Call to mind what these two commandments are. They ought to be very familiar to you: they should not only spring to mind when I mention them, but ought never to be absent from your hearts. Keep always in mind that we must love God and our neighbor: “Love God with your whole heart, your whole soul, and your whole mind, and your neighbor as yourself.”

These two commandments must be always in your thoughts and in your hearts, treasured, acted on, fulfilled. Love of God is the first to be commanded, but love of neighbor is the first to be put into practice. In giving two commandments of love Christ would not commend to you first your neighbor and then God, but first God and then your neighbor.

Since you do not yet see God, you merit the vision of God by loving your neighbor.
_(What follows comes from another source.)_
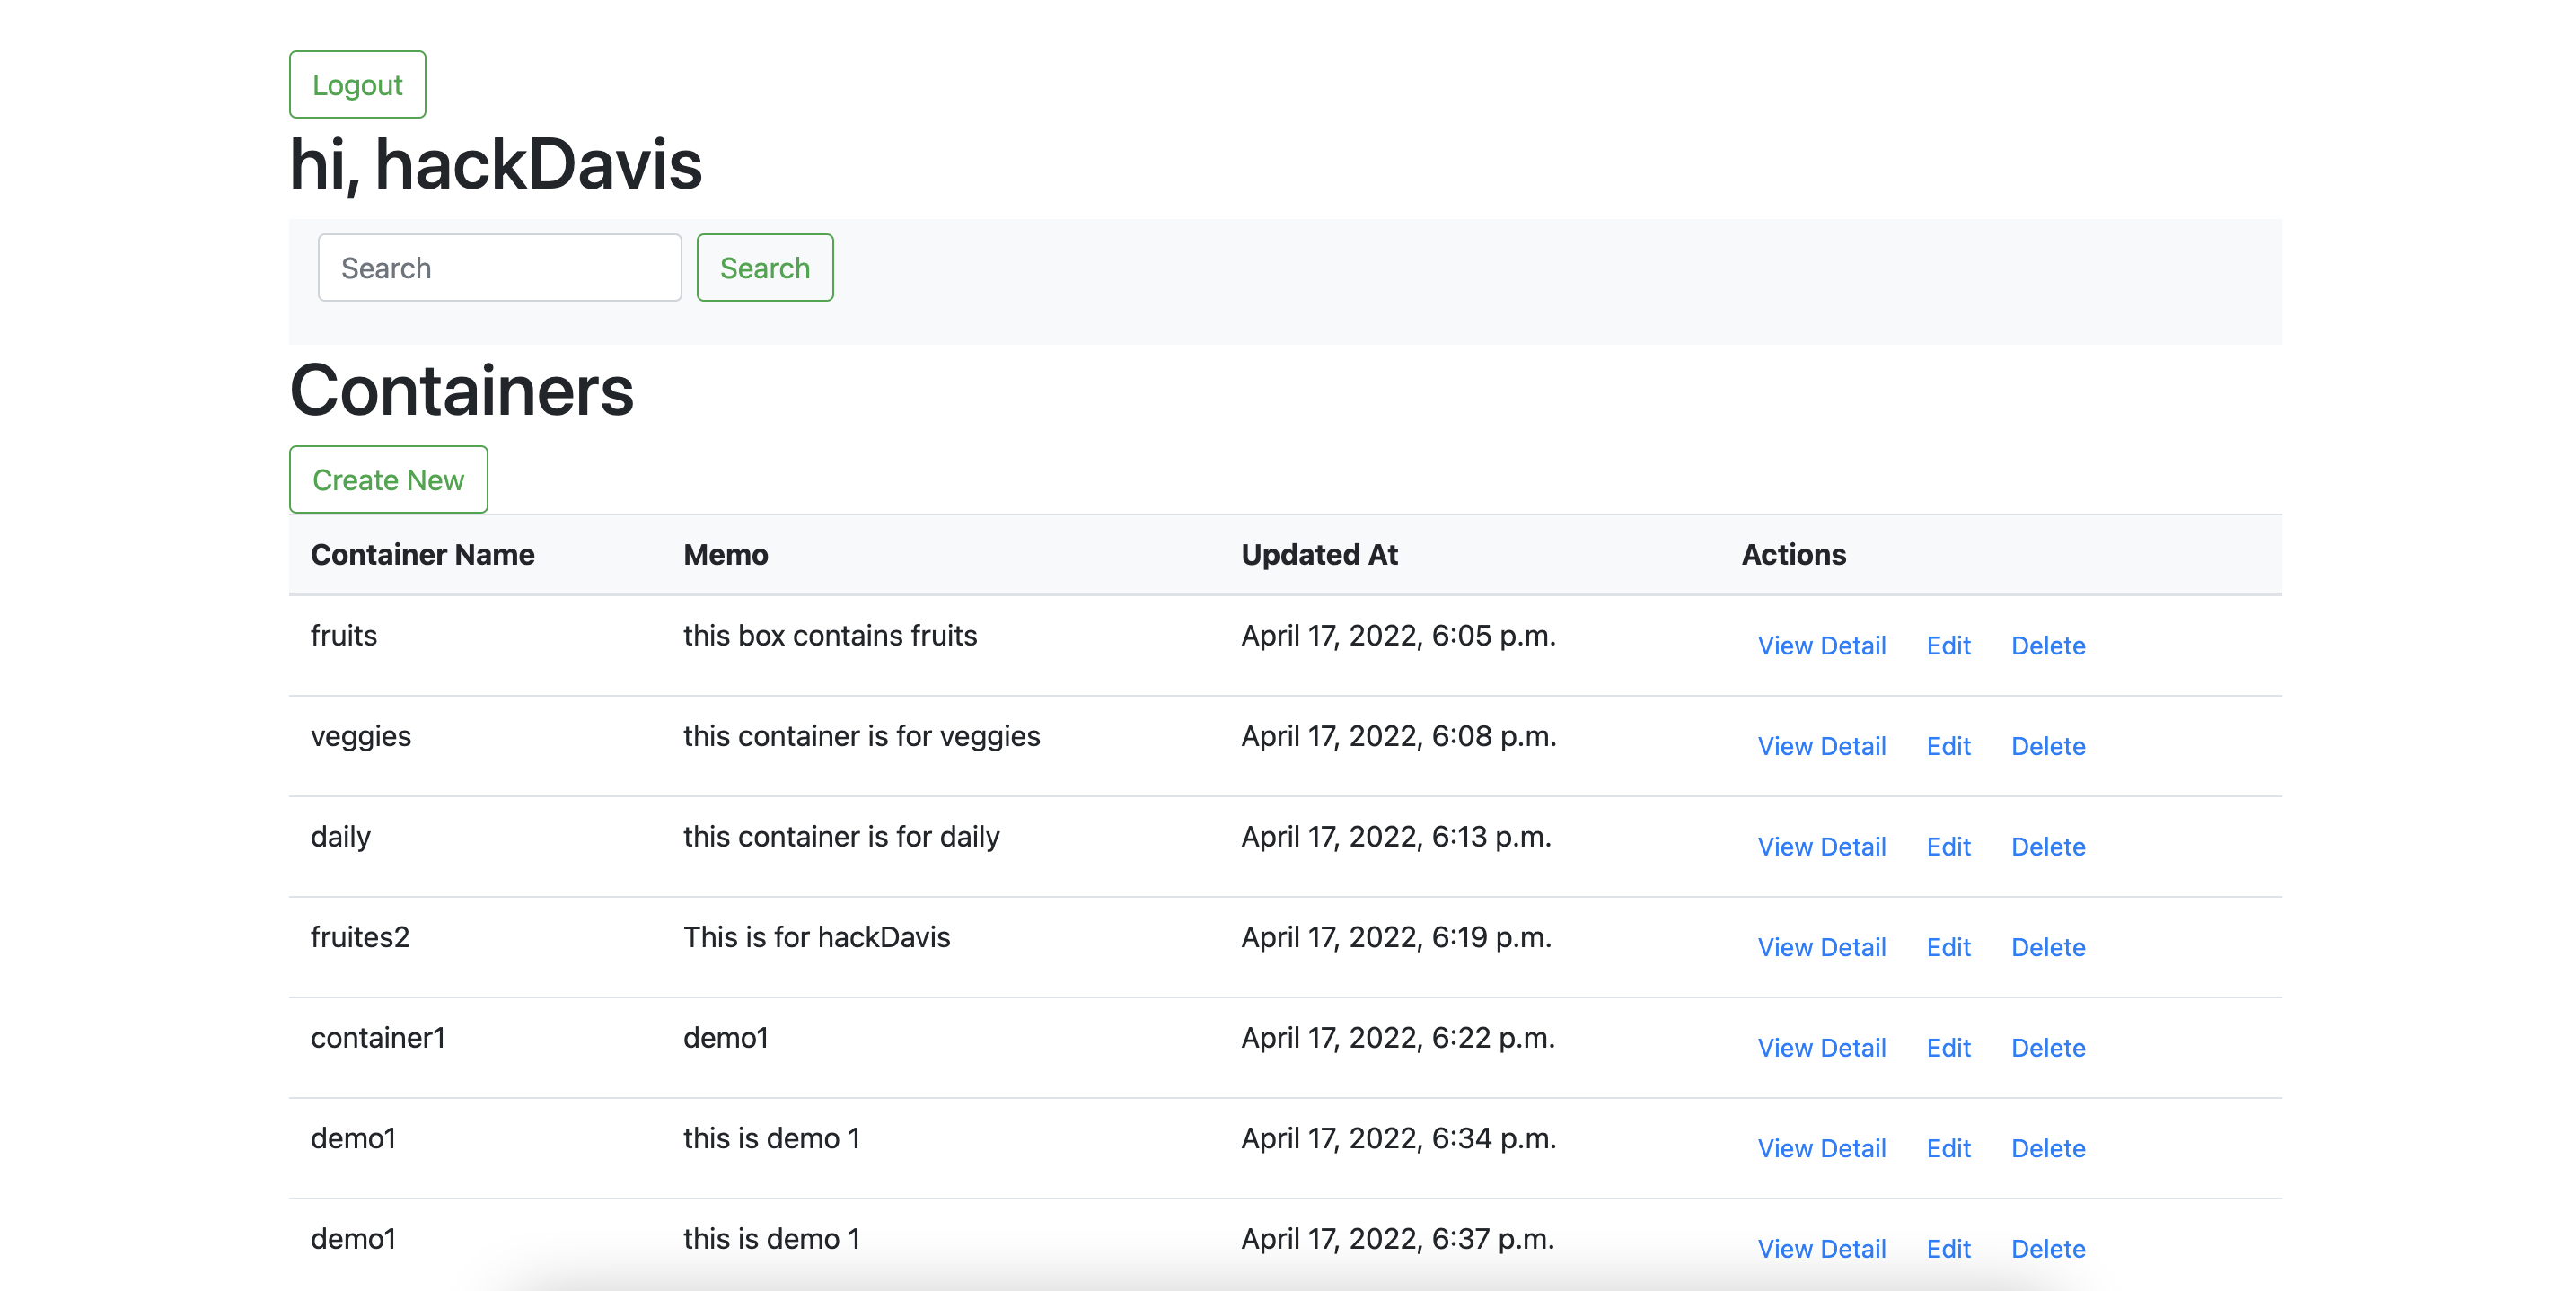
Task: Delete the veggies container row
Action: coord(2047,746)
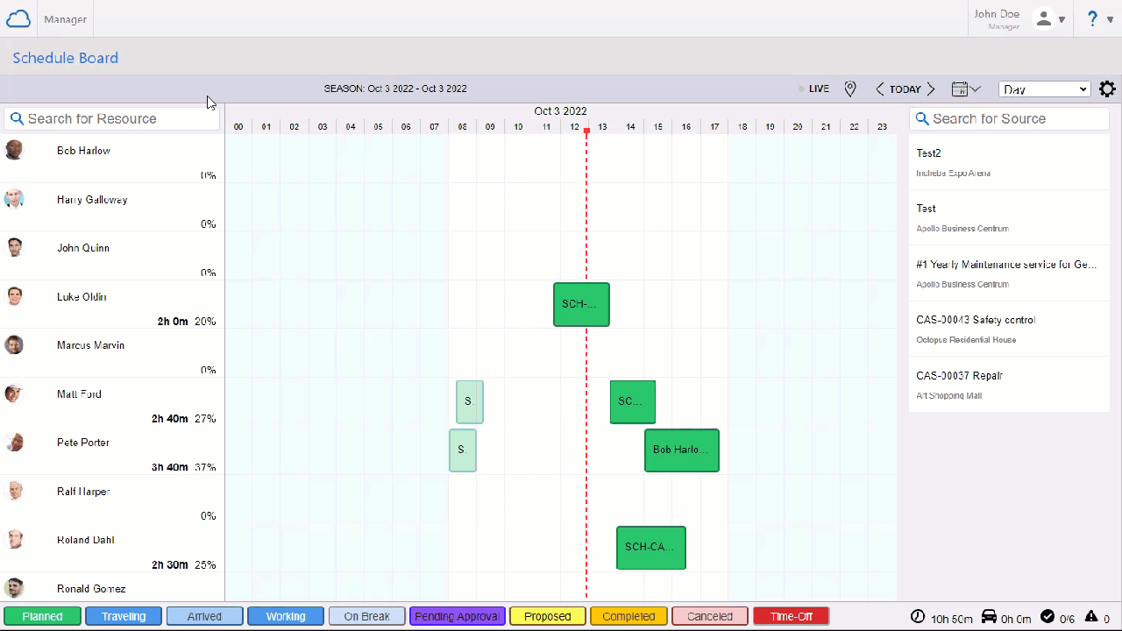
Task: Click the TODAY button
Action: click(905, 89)
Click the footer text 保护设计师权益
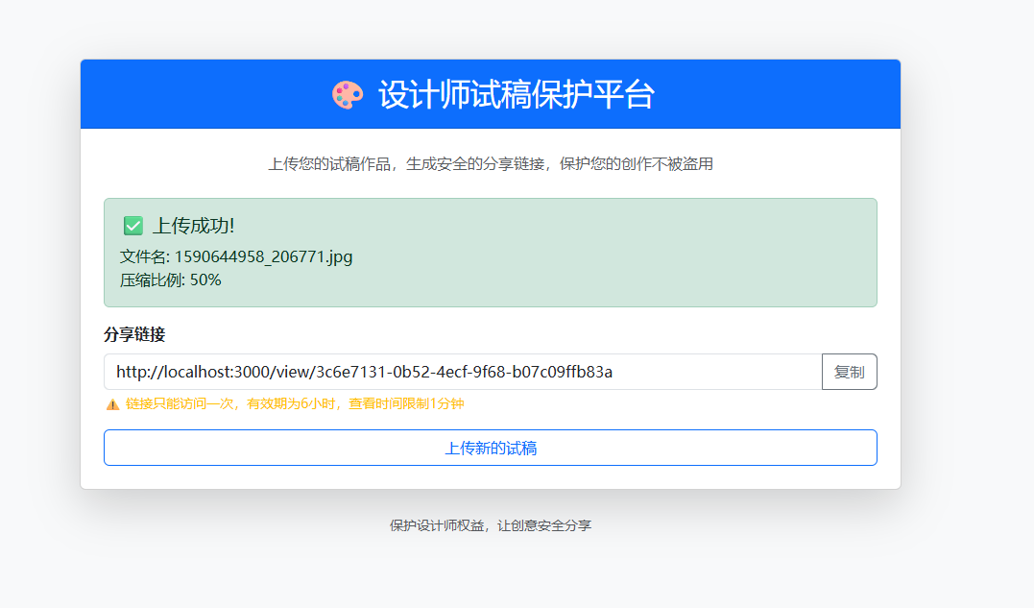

By loving your neighbor you prepare your eye to see God: St. John says clearly, “If you do not love your neighbor whom you see, how will you love God whom you do not see.”

Consider what is said to you: Love God. If you say to me: Show me whom I am to love, what shall I say if not what St. John says: “No one has ever seen God!” But in case you should think that you are completely cut off from the sight of God, he says: “God is love, and you who remain in love remain in God.” Love your neighbor, then, and see within yourself the power by which you love your neigor, there you will see God, as far as you are able.

Begin, then, to love your neighbor. “Break your bread to feed the hungry, and bring into your home the homeless poor; if you see someone naked, clothe them, and do not look down on your own flesh and blood.”

What will you gain by doing this? “Your light will then burst forth as the dawn.” Your light is your God. God is your “dawn” for he will come to you when the night of time is over. God does not rise or set, but remains forever.

In loving your neighbor and caring for others, you are on a journey. Where are you traveling if not to the Lord God, to him whom we should love with our whole heart, our whole soul, our whole minds? We have not yet reached his presence, but we have our neighbor at our side. Support, then, this companion of your pilgrimage if you want to come into the presence of the One with whom you desire to remain forever.

St. Augustine (354-430) was a theologian and philosopher who served as Bishop of Hippo Regius in North Africa. He was a voluminous author, whose writings about God’s grace, the Sacraments, and the Church have been profoundly influential in the development of Western Christianity. His feast day is August 26.